Das ist meine Leidenschaft. Ich denke, dass wir Musiker, die von der Musik leben, sehr privilegiert sind, weil wir das tun können, was wir lieben. Das macht es für mich einfach und wunderbar.

Laura Viera A: Wie hat sich deine künstlerische Entwicklung in England gestaltet?

Miguel Cuevas: Meine Entwicklung in England war unglaublich. Durch das Spielen in Bars, bei Hochzeiten, Veranstaltungen und Messen habe ich mich enorm weiterentwickelt.

Die Menschen betrachten Musik dort ganz anders. Das Niveau ist sehr hoch. Deshalb muss man wirklich gut sein, damit man erneut gebucht wird.

Zum Schluss

Wie wir gelernt haben, sind Musiker Menschen, die normalerweise ein Instrument spielen. Viele Musiker können jedoch auch komponieren, Ensembles leiten oder unterrichten.

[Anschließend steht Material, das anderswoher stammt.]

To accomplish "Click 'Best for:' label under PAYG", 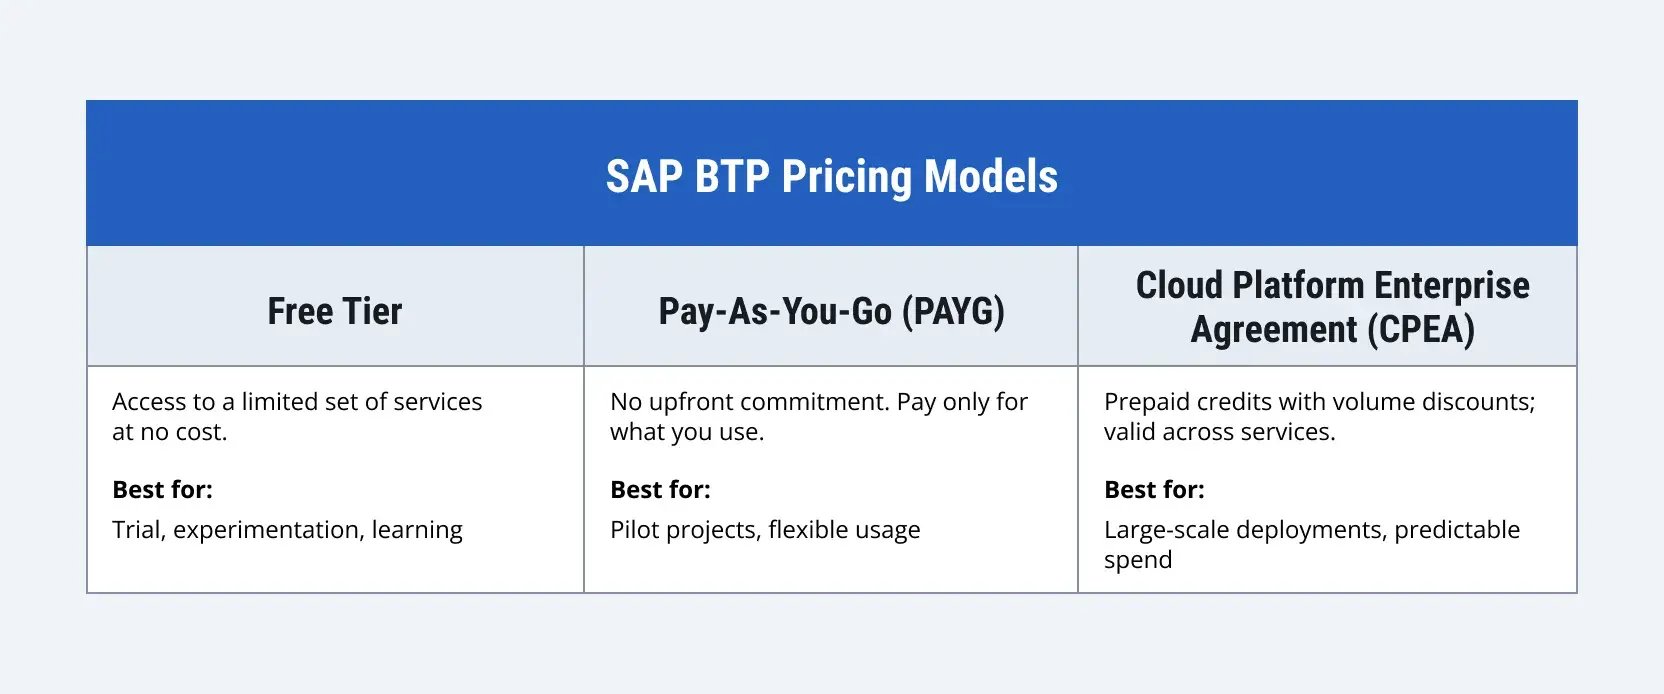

Musiker benötigen eine kontinuierliche Ausbildung, um ihre Fähigkeiten, ihr Wissen und ihre Fähigkeit zur musikalischen Interpretation weiterzuentwickeln.

Letztendlich kann Musik ausdrucksstark, kreativ, therapeutisch und leidenschaftlich sein. Um mit einem Instrument Musik zu erschaffen, braucht es jedoch weit mehr als technische Fähigkeiten.

Miguel Cuevas © Solkes

Die Kunstszene in Kolumbien wächst immer weiter. Es ist eine Entwicklung, ein Prozess. Wir sind ein Land, das bei sozialen Fragen noch viel zu lösen hat, bevor die künstlerische Entwicklung an erster Stelle stehen kann.

Sobald diese Probleme gelöst sind, wird es mehr Raum für die Entwicklung der Kunst geben.